Data to use:
_ _ _ _ _
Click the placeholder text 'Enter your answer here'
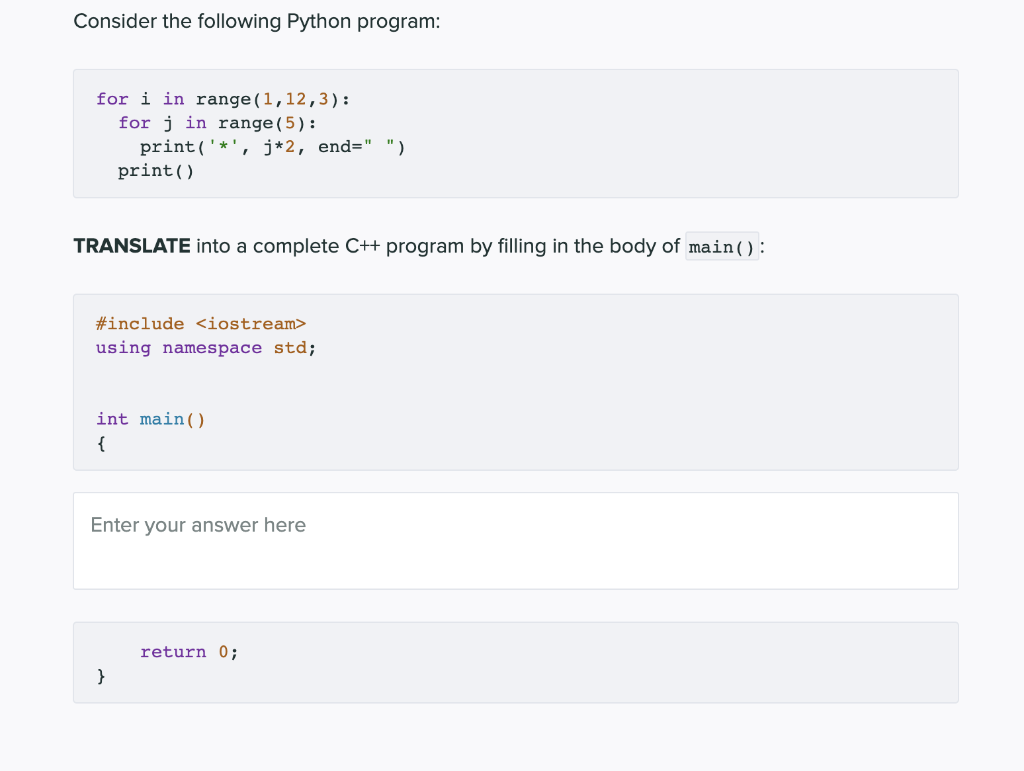The width and height of the screenshot is (1024, 771). [x=198, y=524]
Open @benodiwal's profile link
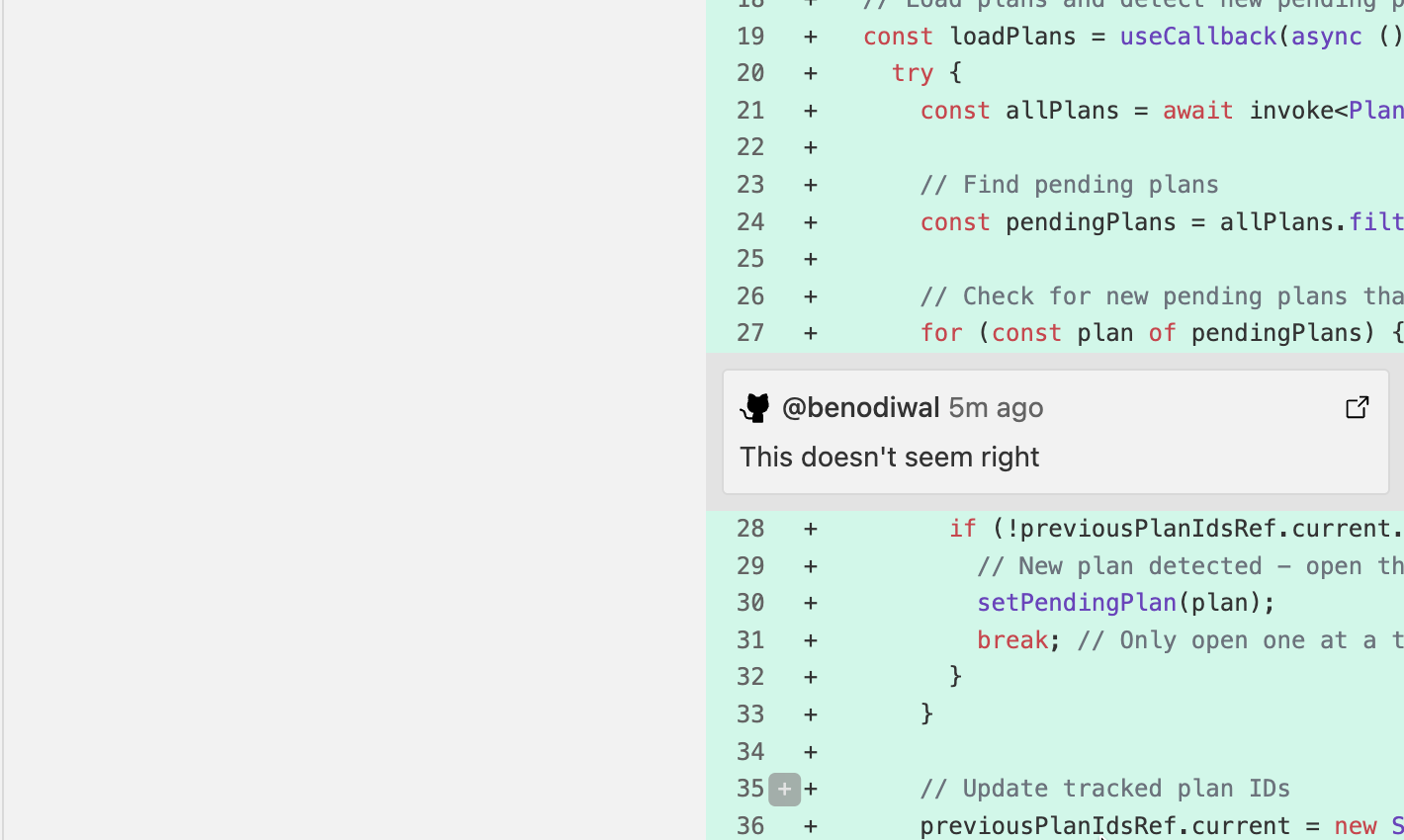 (861, 407)
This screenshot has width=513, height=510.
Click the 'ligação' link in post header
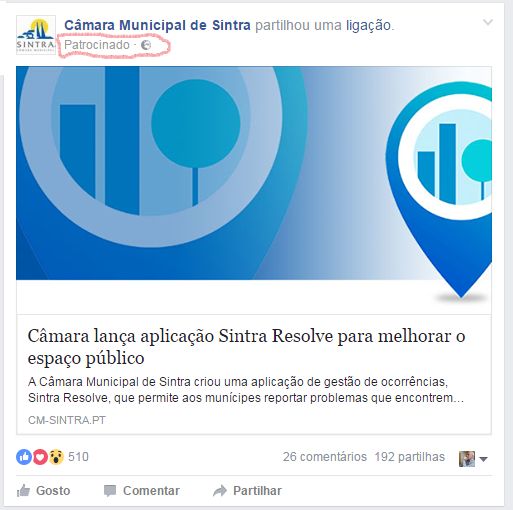coord(368,26)
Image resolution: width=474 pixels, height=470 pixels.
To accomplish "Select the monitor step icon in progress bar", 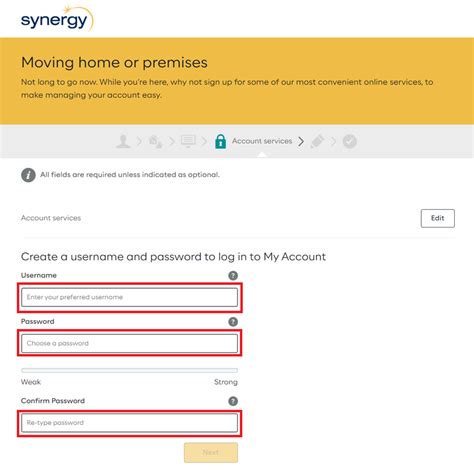I will tap(188, 141).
_ _ _ _ _
Problem requirements: Extract from the listing above each line that contains the string "link".

Correct result:
Open @benodiwal's profile link
Click the 'ligação' link in post header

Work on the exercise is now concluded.